2nd snapshot in the small town series
I sat at the small table nestled amongst coolers and empty crates. Not an ideal spot but one that gave me the privacy I was looking for. I needed to prepare what I was going to talk about in class this week. What words of wisdom I was going to bestow on a small group of eager minds. Cultural anthropology was an unexpected passion for me. One which I discovered late in my doctoral program.
I was enjoying the hustle and bustle of a morning at the coffee shop. People sat outside and enjoyed talking, working, and drinking too expensive coffees and teas. It was a study in cultural anthropology itself. I watched as Joan in her loose dress and straw hat flitted between tables greeting friends and strangers alike. I could not help but smile as Joan came to a nearby table and struck up a conversation with Richard and a friend of his who she did not know.
As I listened to my neighbors, my thoughts began drifting. I needed to contact Him. I did not want to contact Him but I was having trouble figuring out a way around it.
“Felicia? Is that you? Hey! It’s so good to see you,” said an exuberant voice breaking me out of my consuming thoughts. I managed a smile and took in the ever sunny Richard making his way toward me. His friend had since left and now he was pulling a chair out at my little corner table. “What brings you here?”
“Just preparing lessons for my summer class – race and racism. A bit of a heavy topic for a summer class but I think I can do it justice. How about you? What are you up to?” I replied struggling to find words to say.
“Just enjoying the day and the company of people I haven’t talked to in ages. It’s such a beautiful day, don’t you think?”
I nodded unable to find the words for small chat. My thoughts wandered to my ex-husband again and then Richard pulled my attention back to him and to the world around us.
“Looks like something is weighing heavy on your mind. Everything ok?” Richard asked concerned.

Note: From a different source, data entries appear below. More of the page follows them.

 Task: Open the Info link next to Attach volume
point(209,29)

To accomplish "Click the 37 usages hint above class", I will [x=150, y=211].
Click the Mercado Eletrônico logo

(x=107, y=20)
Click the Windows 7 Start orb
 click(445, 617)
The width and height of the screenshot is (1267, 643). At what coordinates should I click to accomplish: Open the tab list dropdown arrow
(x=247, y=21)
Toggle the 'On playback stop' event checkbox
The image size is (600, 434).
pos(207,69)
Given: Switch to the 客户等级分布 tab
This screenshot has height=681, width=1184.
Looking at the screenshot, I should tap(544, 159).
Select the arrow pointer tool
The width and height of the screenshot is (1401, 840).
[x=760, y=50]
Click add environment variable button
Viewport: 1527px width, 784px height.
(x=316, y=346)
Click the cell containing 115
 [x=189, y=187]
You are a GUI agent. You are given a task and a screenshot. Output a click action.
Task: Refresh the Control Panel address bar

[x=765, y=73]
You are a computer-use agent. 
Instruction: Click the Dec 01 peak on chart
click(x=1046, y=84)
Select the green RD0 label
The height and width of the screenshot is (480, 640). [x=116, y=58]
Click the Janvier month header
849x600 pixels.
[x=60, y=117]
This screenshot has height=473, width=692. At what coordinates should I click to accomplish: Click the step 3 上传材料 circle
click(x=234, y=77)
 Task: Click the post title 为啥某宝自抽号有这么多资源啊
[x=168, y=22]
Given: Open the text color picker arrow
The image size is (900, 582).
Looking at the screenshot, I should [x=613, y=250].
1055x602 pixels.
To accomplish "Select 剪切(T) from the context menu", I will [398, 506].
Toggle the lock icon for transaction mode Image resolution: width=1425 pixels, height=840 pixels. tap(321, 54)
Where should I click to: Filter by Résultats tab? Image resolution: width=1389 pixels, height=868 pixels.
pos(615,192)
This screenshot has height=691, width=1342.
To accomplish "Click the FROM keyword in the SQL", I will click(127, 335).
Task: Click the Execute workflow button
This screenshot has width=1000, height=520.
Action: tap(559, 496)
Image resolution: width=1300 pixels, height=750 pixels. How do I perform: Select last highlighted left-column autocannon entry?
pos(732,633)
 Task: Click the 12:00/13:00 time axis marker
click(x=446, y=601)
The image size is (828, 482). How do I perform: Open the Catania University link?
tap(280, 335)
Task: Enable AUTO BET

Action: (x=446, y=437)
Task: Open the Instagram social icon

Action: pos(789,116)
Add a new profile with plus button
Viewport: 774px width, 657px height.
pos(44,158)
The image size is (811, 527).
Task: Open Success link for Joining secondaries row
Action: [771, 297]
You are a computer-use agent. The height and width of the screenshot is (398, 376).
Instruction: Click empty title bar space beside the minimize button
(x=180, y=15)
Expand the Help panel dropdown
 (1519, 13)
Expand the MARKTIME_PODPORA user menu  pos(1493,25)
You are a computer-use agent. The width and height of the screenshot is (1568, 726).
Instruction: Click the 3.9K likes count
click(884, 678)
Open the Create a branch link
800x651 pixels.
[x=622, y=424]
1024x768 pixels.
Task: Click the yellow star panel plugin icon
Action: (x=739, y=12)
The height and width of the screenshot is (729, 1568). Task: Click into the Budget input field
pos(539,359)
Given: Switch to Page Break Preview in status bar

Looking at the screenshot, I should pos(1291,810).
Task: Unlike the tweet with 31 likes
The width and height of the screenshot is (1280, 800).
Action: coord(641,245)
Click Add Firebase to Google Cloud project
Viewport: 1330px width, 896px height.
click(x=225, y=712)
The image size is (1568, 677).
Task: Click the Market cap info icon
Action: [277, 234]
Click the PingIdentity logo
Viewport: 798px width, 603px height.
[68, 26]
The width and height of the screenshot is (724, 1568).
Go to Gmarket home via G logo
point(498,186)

“Just the topic of my class. It has me thinking about the world and how sometimes it seems like we, as a society, are making all the wrong choices for the right reasons. I don’t know. What would I know about it anyway.”
Richard chuckled, “Well, if not you, then who does know about it? You’re the professor after all.”
A million responses went through my head along with public opinion to each, and I simply shrugged my shoulders.
“Well, I let you back to your thoughts. I just wanted to stop by and say hi. Have a nice day!” Richard said with a knowing look in his eyes as he got up and pushed his chair back in. I smiled reservedly at him but took no time in returning to my thoughts.
Was it talking to him that was the problem or the possibility of speaking to her. I knew that I shouldn’t be mad at her, he was my husband – it was his bad decision that I had to get over. Get over it and move on – that’s what everyone – and I mean everyone – had been telling me.